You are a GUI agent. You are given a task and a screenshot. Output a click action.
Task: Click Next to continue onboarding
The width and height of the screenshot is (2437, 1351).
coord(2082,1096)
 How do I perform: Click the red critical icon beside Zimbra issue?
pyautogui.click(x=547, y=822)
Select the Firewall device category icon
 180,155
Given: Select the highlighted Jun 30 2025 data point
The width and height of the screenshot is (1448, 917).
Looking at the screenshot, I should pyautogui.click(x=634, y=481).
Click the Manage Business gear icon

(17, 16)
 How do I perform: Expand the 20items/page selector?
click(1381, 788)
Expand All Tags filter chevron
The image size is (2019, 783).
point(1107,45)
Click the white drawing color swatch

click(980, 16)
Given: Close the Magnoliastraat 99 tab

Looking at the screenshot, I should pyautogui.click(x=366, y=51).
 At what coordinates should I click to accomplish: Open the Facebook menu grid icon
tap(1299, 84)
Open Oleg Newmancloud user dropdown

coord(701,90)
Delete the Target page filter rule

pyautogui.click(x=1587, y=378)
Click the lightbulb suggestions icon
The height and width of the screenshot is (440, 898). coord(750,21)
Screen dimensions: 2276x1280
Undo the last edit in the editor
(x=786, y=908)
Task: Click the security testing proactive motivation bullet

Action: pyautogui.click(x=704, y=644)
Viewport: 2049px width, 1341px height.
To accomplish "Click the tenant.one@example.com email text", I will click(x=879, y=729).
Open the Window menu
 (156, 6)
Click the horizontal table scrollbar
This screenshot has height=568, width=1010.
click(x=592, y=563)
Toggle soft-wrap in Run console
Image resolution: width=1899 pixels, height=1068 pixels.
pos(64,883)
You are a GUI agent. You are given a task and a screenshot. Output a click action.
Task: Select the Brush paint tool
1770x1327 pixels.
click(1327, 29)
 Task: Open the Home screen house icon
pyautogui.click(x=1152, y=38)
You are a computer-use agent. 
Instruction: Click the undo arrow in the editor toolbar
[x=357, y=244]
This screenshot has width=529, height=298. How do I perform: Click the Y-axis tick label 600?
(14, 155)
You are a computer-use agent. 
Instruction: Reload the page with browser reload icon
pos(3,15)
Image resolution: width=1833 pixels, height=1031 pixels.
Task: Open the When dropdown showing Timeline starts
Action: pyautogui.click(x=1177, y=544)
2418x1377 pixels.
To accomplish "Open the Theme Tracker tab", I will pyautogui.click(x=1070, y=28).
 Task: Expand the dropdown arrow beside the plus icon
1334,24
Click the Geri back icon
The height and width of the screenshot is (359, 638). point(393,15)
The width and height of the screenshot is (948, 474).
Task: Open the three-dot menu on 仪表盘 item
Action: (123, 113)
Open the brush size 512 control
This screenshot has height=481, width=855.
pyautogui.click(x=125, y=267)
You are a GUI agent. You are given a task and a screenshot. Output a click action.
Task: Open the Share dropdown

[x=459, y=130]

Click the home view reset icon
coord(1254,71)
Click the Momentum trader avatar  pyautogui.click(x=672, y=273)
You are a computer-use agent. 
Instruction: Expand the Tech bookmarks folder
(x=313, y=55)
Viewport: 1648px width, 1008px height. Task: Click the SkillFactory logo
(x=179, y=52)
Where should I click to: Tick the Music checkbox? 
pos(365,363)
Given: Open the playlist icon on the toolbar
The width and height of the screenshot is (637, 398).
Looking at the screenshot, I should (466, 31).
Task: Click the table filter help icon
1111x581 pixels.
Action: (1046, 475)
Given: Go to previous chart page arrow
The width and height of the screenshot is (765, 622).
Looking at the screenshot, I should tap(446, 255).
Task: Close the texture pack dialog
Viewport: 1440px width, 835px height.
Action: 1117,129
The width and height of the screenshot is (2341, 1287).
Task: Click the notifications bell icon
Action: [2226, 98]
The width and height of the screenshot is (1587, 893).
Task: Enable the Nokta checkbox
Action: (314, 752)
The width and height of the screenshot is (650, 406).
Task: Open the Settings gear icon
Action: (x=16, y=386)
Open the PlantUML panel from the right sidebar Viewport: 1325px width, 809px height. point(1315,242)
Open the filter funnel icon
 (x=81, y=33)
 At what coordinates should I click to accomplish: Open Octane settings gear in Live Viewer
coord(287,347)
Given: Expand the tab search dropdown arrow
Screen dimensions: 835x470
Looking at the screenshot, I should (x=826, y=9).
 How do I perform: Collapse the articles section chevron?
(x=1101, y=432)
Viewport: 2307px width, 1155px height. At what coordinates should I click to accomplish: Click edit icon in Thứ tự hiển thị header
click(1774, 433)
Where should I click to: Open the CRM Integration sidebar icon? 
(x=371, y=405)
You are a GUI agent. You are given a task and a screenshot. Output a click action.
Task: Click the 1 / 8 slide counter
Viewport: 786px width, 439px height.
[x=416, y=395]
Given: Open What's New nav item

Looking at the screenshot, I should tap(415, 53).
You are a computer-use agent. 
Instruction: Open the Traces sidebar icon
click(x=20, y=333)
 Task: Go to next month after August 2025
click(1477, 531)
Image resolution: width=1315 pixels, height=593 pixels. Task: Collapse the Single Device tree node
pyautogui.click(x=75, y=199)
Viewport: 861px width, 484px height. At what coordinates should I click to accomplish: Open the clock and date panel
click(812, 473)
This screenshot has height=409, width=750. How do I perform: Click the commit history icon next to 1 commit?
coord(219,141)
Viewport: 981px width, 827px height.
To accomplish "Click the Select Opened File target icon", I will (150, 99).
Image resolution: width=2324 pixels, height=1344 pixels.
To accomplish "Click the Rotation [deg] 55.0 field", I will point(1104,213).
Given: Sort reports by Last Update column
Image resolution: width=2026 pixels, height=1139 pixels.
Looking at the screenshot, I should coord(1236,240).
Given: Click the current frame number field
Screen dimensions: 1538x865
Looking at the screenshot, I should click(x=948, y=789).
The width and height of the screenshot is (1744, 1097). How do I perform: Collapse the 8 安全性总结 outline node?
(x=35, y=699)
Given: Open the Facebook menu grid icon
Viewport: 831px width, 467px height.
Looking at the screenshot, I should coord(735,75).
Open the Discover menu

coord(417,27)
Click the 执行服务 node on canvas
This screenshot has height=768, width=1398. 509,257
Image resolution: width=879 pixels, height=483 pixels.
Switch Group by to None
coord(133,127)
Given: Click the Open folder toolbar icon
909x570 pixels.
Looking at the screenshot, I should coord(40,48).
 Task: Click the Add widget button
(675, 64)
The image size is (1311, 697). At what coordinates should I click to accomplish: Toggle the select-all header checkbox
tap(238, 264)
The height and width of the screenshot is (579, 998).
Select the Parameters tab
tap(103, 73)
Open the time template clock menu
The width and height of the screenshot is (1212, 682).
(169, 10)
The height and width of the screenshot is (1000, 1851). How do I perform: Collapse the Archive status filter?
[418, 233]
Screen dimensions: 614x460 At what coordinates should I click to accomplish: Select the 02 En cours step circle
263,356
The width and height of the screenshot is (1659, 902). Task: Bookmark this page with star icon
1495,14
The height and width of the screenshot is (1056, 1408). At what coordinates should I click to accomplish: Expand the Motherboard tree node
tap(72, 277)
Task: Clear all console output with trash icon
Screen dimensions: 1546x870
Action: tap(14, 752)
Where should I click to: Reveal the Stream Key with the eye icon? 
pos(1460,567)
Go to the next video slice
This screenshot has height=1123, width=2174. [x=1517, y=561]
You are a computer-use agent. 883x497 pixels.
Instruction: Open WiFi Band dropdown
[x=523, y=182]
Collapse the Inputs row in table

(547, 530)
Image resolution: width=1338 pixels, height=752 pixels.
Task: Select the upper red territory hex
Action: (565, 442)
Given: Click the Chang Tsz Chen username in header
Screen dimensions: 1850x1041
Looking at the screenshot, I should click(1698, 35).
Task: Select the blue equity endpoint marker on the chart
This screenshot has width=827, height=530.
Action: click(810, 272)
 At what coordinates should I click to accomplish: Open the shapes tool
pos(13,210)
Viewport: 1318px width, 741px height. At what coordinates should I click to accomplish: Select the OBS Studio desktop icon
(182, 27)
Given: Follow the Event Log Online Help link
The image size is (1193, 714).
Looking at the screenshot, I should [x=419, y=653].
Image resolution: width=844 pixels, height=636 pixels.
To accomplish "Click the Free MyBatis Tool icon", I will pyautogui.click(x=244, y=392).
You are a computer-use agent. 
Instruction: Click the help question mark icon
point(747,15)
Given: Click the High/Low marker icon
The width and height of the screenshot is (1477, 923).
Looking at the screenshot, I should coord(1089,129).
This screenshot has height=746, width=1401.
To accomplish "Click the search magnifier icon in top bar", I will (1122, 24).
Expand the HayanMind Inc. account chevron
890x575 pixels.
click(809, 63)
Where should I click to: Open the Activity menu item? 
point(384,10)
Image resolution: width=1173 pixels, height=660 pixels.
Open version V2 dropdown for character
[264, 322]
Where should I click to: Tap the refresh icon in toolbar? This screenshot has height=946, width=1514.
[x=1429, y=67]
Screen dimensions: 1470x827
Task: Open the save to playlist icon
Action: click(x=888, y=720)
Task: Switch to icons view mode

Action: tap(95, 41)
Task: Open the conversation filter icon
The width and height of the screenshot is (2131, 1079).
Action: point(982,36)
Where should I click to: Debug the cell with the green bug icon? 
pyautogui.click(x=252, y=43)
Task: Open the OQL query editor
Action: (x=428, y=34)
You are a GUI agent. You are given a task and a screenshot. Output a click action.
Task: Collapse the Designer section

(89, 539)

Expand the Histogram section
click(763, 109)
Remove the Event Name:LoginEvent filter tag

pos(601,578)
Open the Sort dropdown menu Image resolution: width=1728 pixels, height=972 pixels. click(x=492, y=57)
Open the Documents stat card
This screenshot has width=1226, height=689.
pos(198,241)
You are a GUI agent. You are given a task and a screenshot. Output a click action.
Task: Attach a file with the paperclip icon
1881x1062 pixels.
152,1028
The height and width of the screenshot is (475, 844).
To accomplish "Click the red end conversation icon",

----------

Would you repeat the lines from the one containing "Task: Attach a file with the paperclip icon" through the end of the data, exactly, with nothing before or after them?

> **Output of the exercise**
Task: Attach a file with the paperclip icon
1881x1062 pixels.
152,1028
The height and width of the screenshot is (475, 844).
To accomplish "Click the red end conversation icon",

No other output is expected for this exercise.